## TASK
Only lines with the string "computer" are wanted. Pull them out of the data.

(Beginning of GIVEN ENTRIES)

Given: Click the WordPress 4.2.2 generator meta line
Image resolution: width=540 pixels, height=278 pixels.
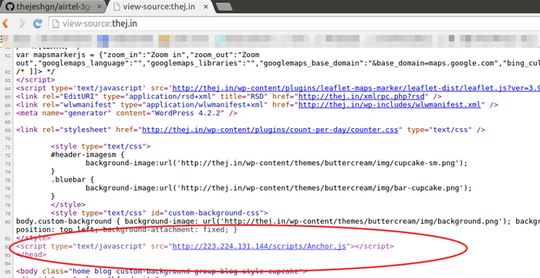Looking at the screenshot, I should coord(127,114).
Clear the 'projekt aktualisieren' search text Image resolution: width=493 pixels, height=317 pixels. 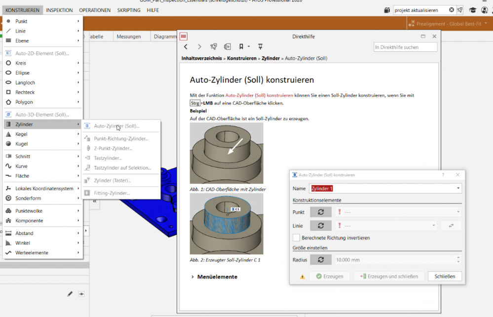coord(452,10)
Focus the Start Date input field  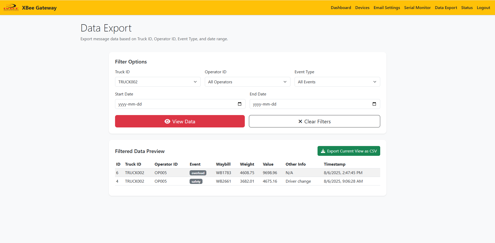(175, 104)
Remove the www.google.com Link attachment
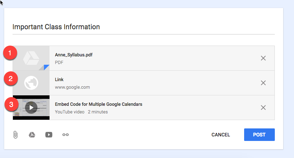 (263, 83)
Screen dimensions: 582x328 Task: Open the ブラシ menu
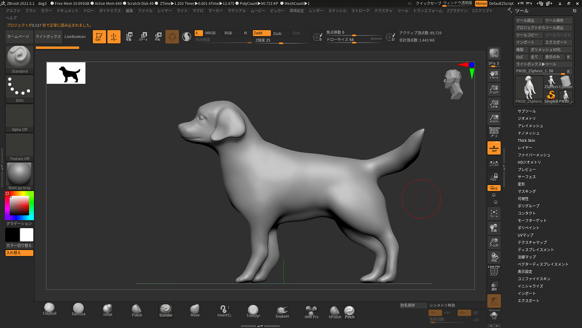click(30, 11)
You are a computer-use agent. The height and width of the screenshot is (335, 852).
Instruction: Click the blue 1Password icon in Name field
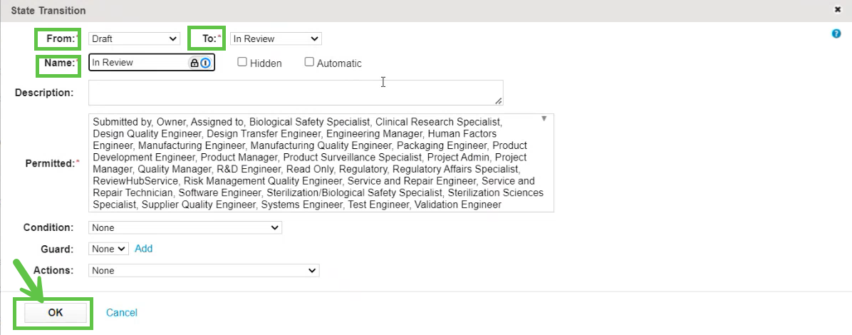[205, 63]
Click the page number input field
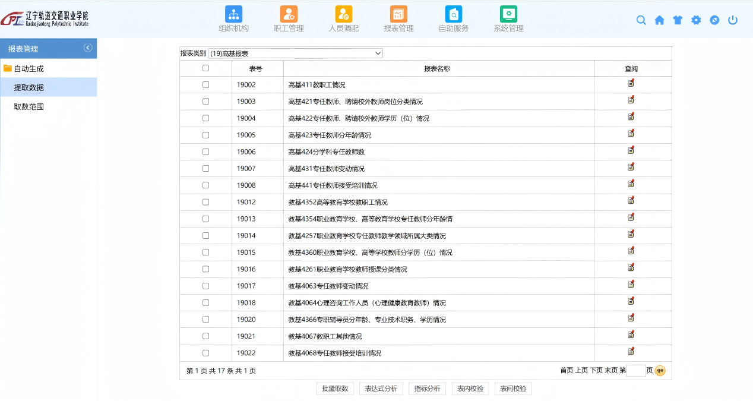Image resolution: width=753 pixels, height=401 pixels. click(x=635, y=371)
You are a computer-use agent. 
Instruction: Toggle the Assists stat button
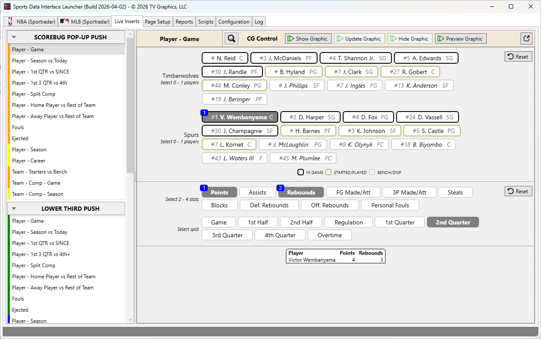coord(257,192)
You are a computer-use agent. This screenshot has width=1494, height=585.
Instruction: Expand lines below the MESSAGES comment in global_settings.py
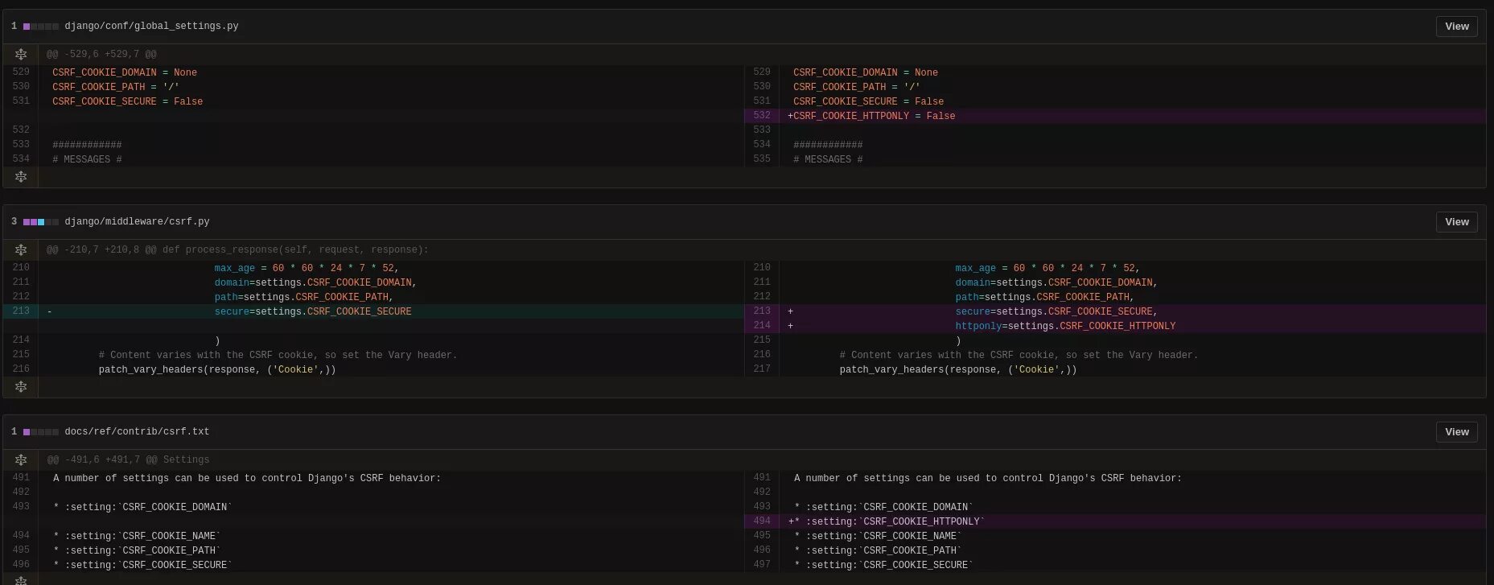pyautogui.click(x=21, y=176)
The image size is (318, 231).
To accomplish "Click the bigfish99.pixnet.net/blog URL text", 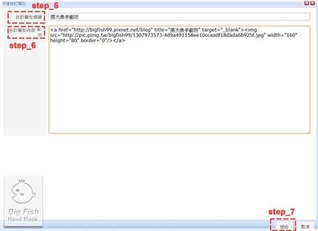I will (x=112, y=30).
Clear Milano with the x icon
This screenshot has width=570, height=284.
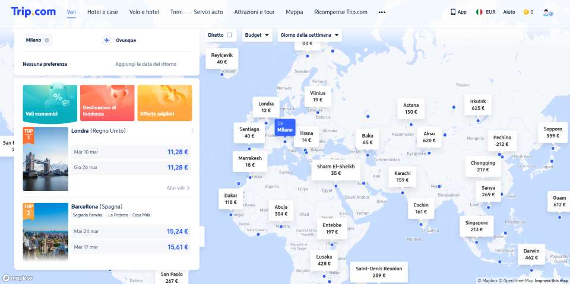click(x=47, y=40)
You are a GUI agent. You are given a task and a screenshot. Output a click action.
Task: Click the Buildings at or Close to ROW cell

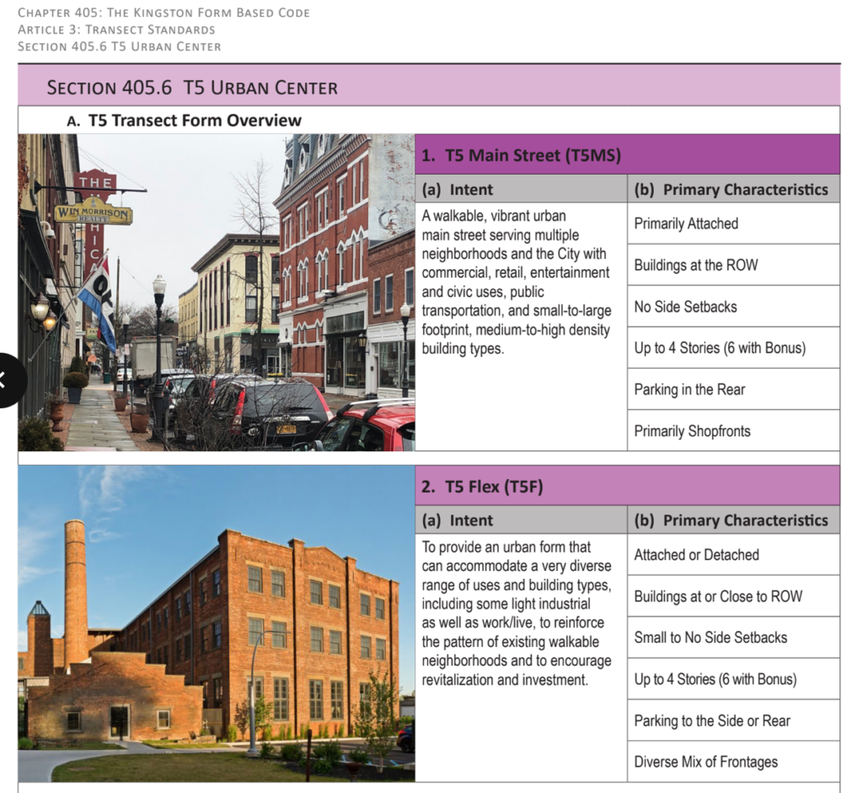click(x=733, y=596)
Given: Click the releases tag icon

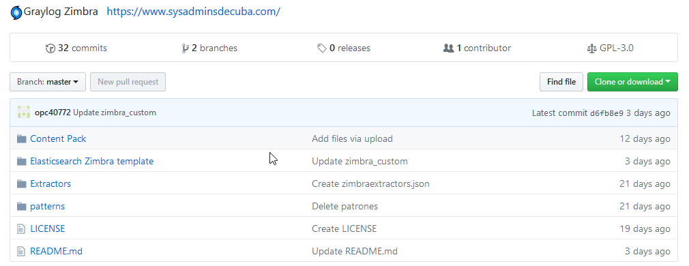Looking at the screenshot, I should (x=322, y=48).
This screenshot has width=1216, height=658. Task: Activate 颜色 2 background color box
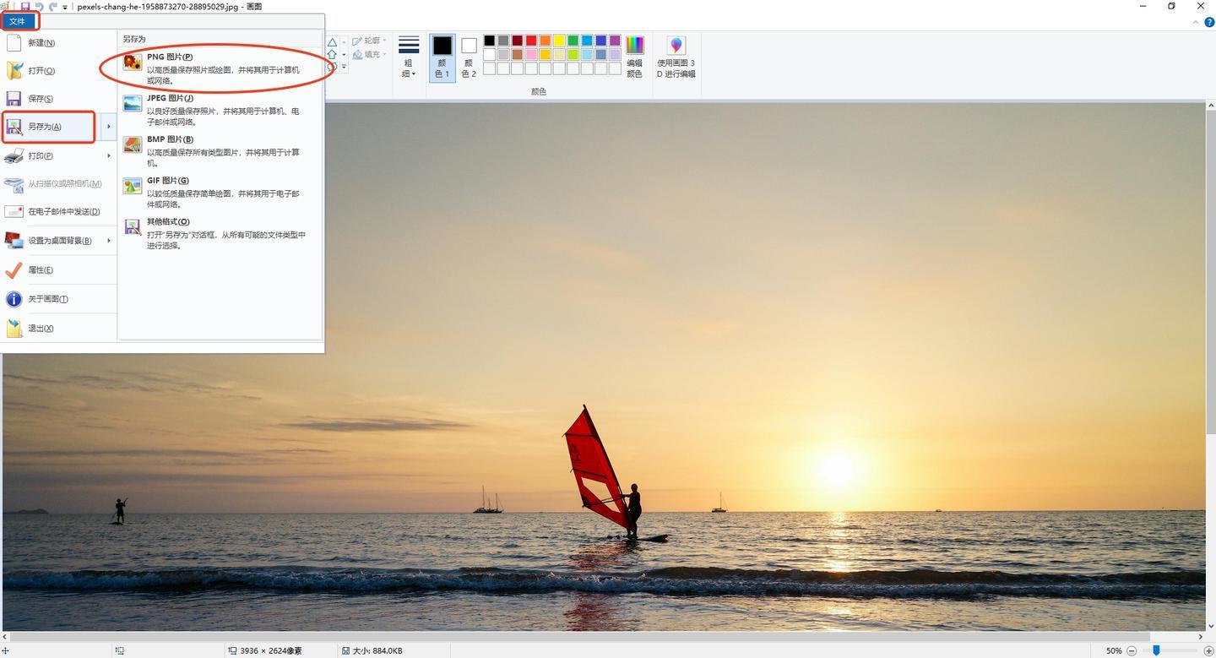469,57
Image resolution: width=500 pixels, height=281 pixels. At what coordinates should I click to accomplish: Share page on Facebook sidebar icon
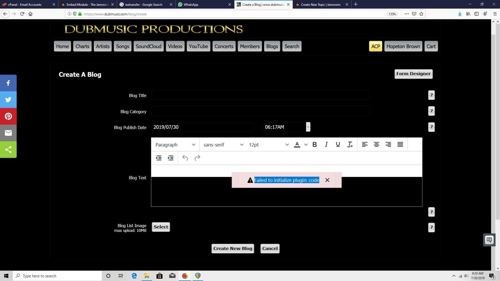[8, 83]
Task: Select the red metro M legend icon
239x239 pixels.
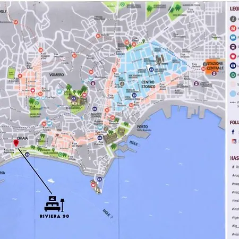Action: 233,28
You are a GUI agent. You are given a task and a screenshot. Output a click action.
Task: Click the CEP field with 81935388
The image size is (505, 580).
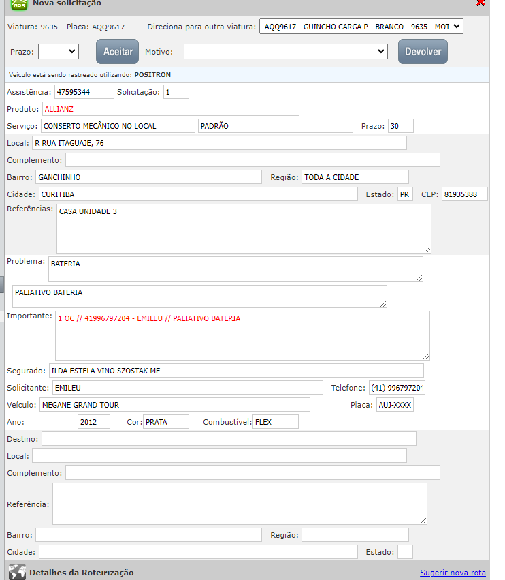pos(464,194)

(End of GIVEN ENTRIES)

## TASK RESULT
You are a computer-use agent. The height and width of the screenshot is (335, 852).
You are a computer-use agent. 
You are a computer-use agent. This screenshot has width=1494, height=585.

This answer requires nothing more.